When people ask “Are you high right now?”
It’s like asking someone “Are you happy and relaxed right now?” in a concerned voice.
the concept of a courtroom sketch artist is so funny to me. here’s our little murder doodler
The perennially hyped name “Super Moon” insults the legacy of Superman, Super Volcanoes, Supernovae, and even Super Mario.
I’d like to make my hangover regret me for once.
[blind date]
HIM: so Paul says that you’re a real charmer *smiles*
ME:*whips out three snakes from my bag and a flute* you bet i am
Number of times husband has insisted a puzzle piece is missing: 434
Actual puzzle pieces missing so far: 0
I have taken to screwing with scam texts. It is my only joy during a dark period.
My doctor just diagnosed me with a severe lack of awareness.
That came out of nowhere.
How do you get the farmer’s daughter to fall in love with you?
A tractor.
My yoga teacher was sent to prison for fraud.
He did a 3 year stretch.
I’m watching my 4 year old son give my 1 year old a hammer. He is so irresponsible.
Dating a drug dealer in ur early adulthood is absolute necessary character development
Them: you smell so good what is that?
Me: bleach
I put the tomatos and the ketchup right next to each other in my refrigerator just so all the food knows I have no mercy
The Eighth Law of Libraries: the likelihood of an item being on the shelf where it belongs is inversely proportional to the physical distance the patron traveled to come get it without calling ahead first.

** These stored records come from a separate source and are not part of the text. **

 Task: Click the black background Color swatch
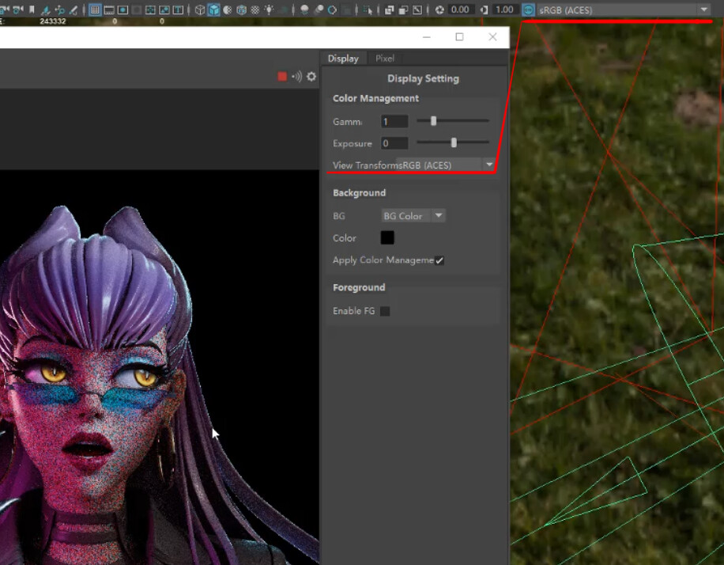click(387, 238)
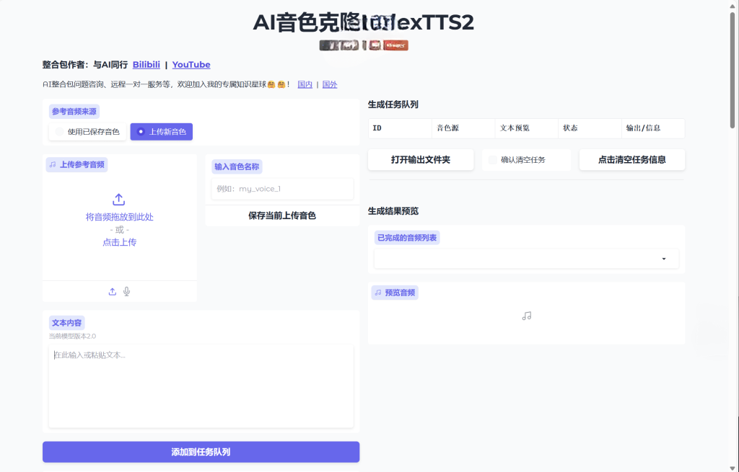Click the large upload arrow icon
The width and height of the screenshot is (739, 472).
pyautogui.click(x=120, y=199)
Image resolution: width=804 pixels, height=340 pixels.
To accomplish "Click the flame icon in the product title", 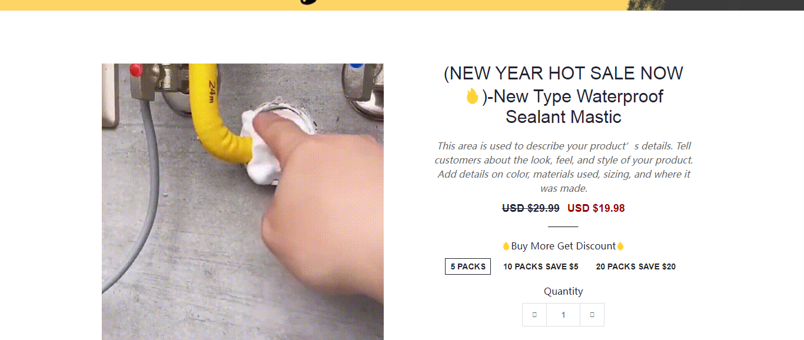I will click(472, 96).
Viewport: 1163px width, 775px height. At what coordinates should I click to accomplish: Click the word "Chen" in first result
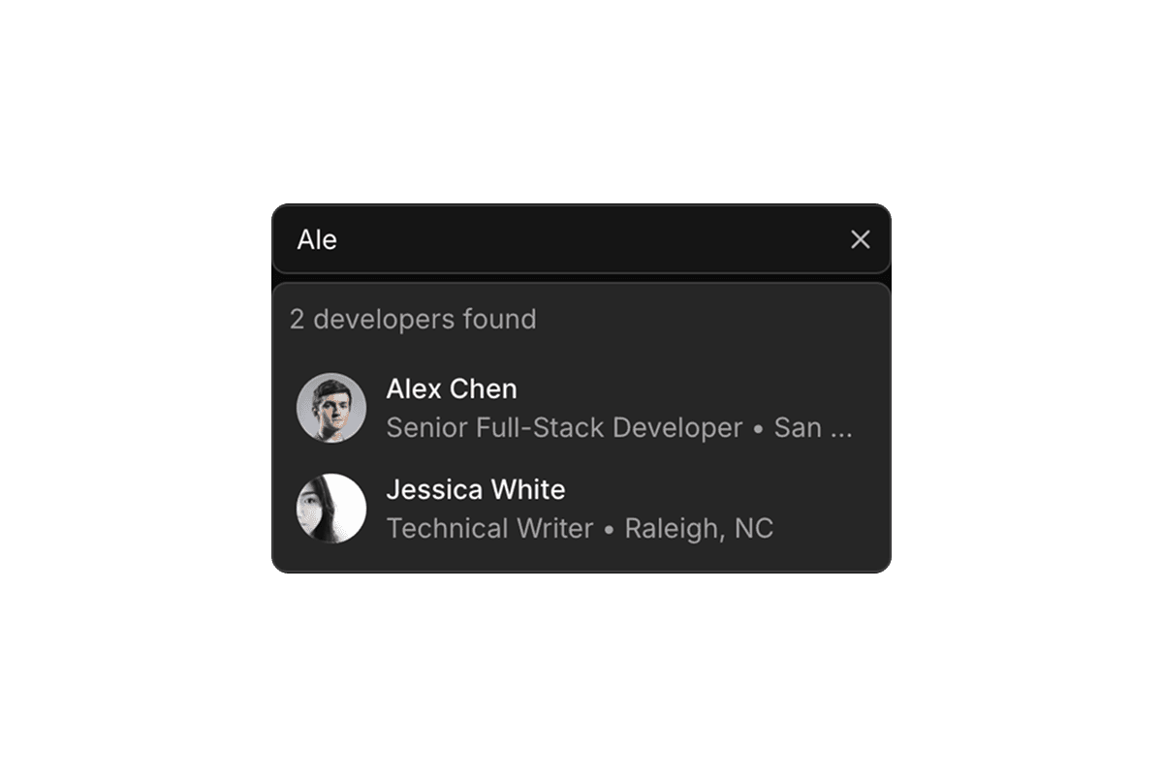coord(484,388)
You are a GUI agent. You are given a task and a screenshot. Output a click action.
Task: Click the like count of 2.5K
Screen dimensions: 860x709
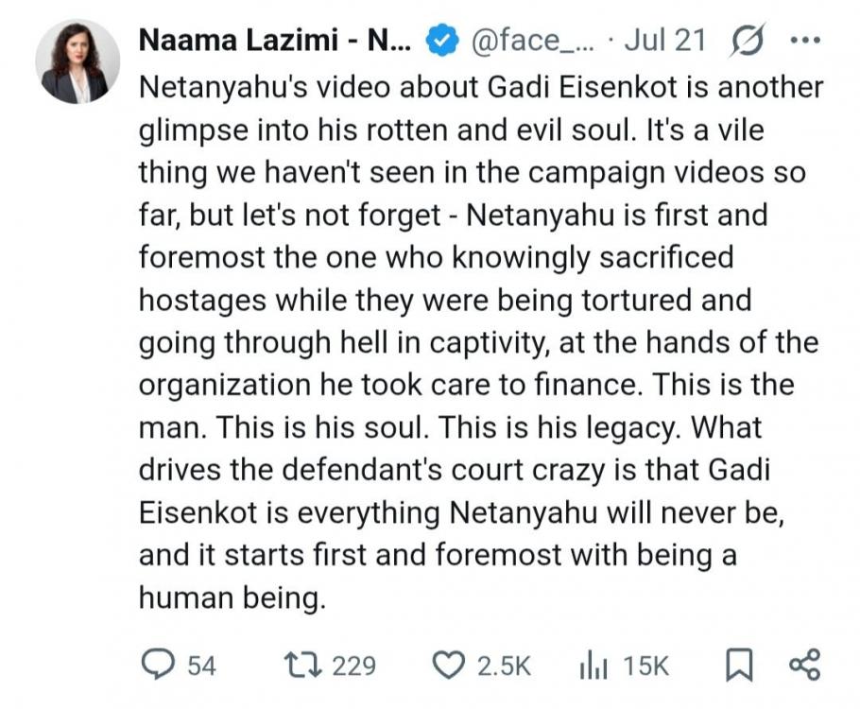pos(504,666)
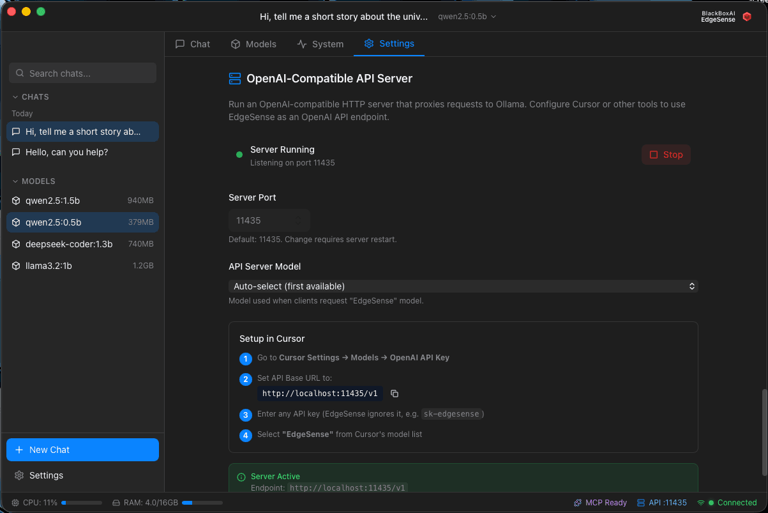Screen dimensions: 768x513
Task: Click the BlackBoxAI EdgeSense logo icon
Action: point(747,17)
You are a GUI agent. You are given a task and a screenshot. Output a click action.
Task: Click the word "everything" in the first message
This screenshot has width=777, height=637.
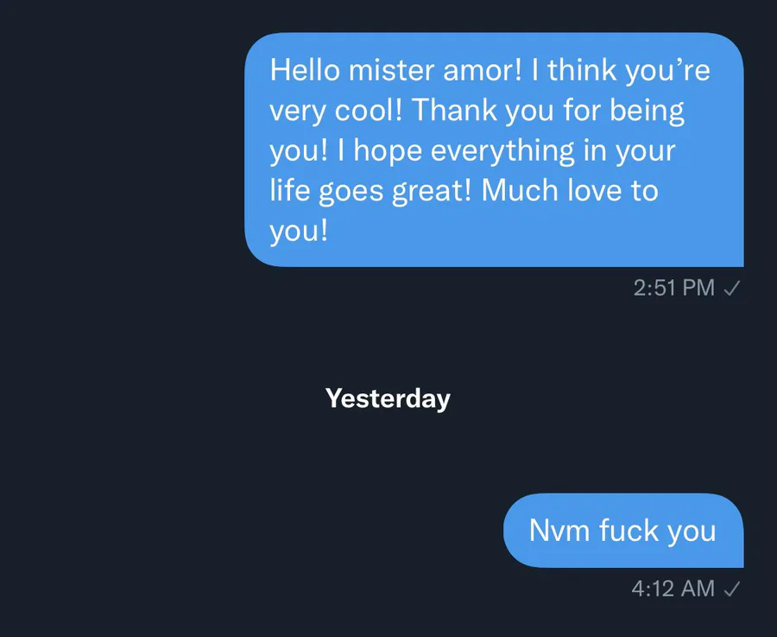click(502, 150)
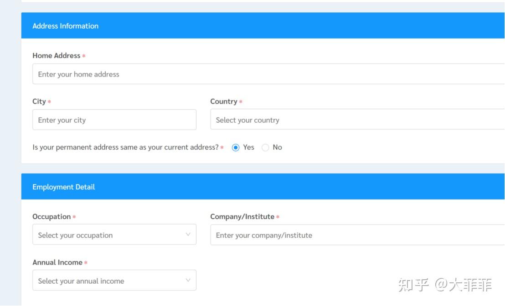Click the City field label
This screenshot has height=306, width=505.
point(39,101)
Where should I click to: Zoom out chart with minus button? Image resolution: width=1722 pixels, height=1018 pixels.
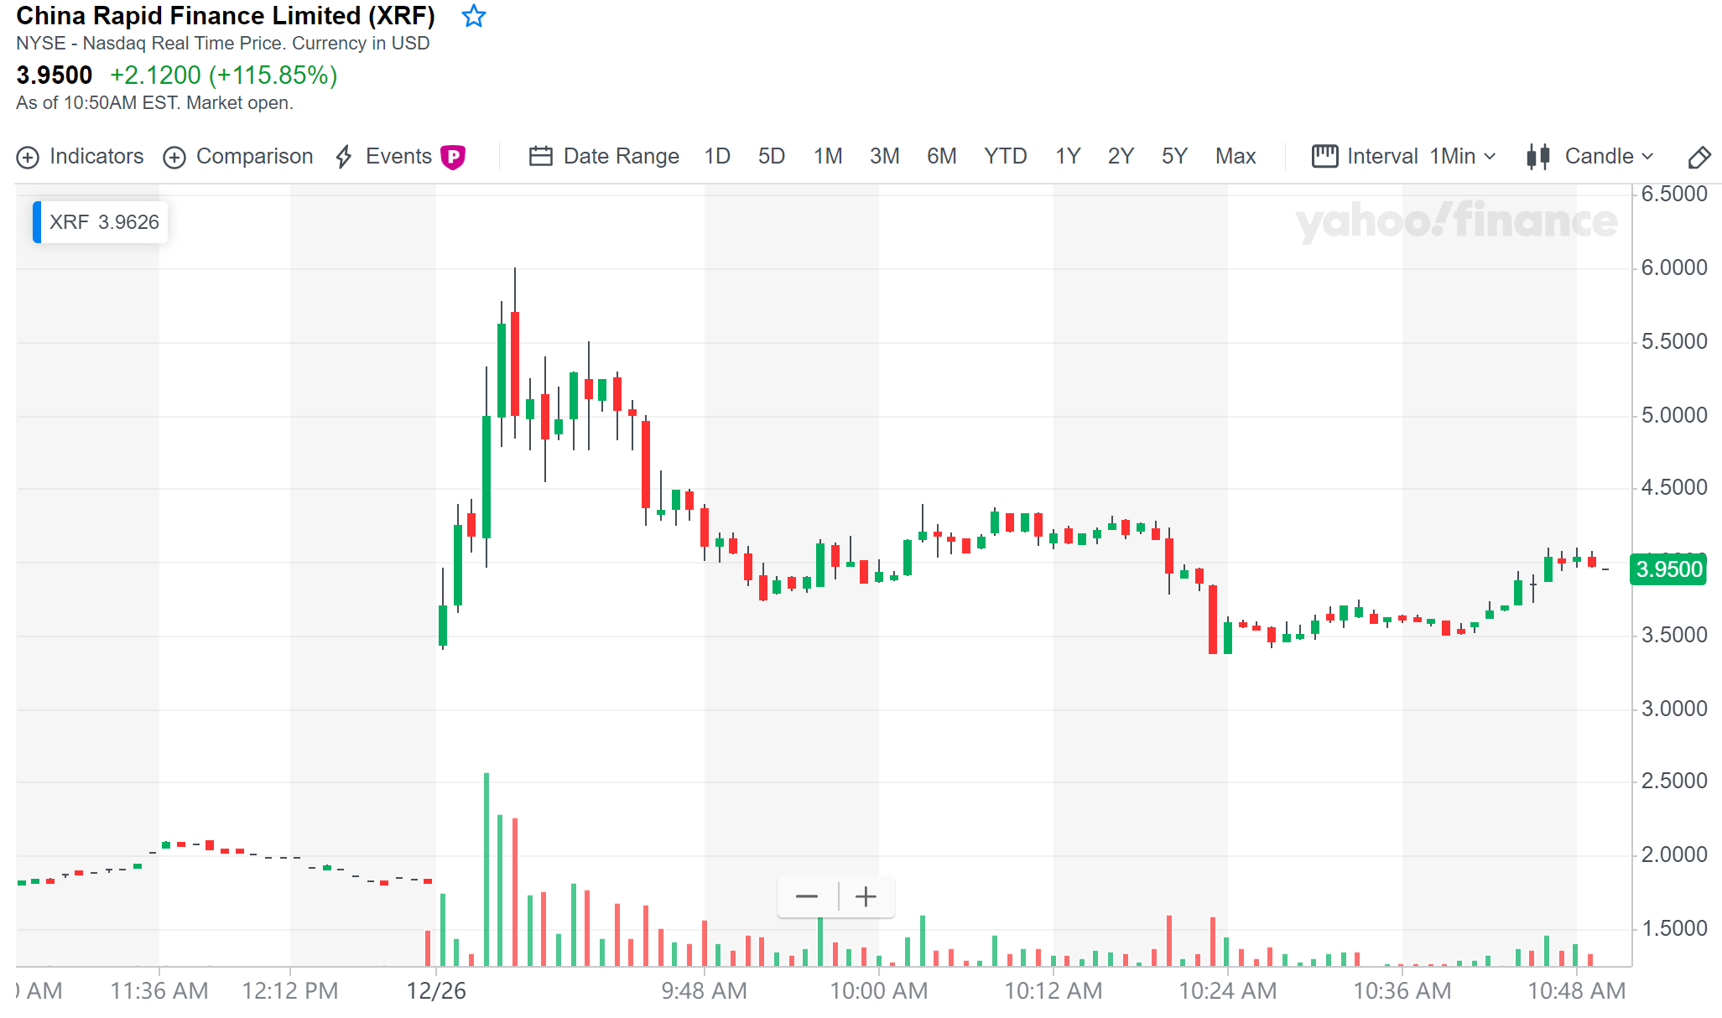807,896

I’d run away but I’ve got too many clothes.
I need to get some bricks…
Twitter is like a conversation at the water cooler. If the water cooler was full of vodka. And you could smoke. And the boss was out of town
Please excuse the house, we’re remodeling.
– whenever we have company and are never remodeling
At urgent care with my 8yo
Nurse: is she allergic to anything?
8yo (child of a lawyer): We don’t know because I haven’t tried everything.😆
(May have a sprained or broken foot 🤪)
interviewer: why do u want this job
me: i love health insurance
[First day as a fighter pilot]
*punches every passenger in the stomach as they board*
girl: i love philosophy
me: who is ur favorite philosopher
girl: Hume
me: sorry, whom is ur favorite philosopher
Why everyone forces introverts to be talkative and get out of their comfort zone, but no one forces extroverts to shut the fuck up even for a minute so the zone becomes comfortable.
I knew I’d pissed off Mother Nature when she sent a hurricane to wash my car and then left it on my roof.
[first day at coaching job where I lied pretty badly on my resume]
ok guys, get out there & do some of those *looks at clipboard* slum danks
My late night activities includes getting drunk and slow dancing to the Bee Gees with my cat.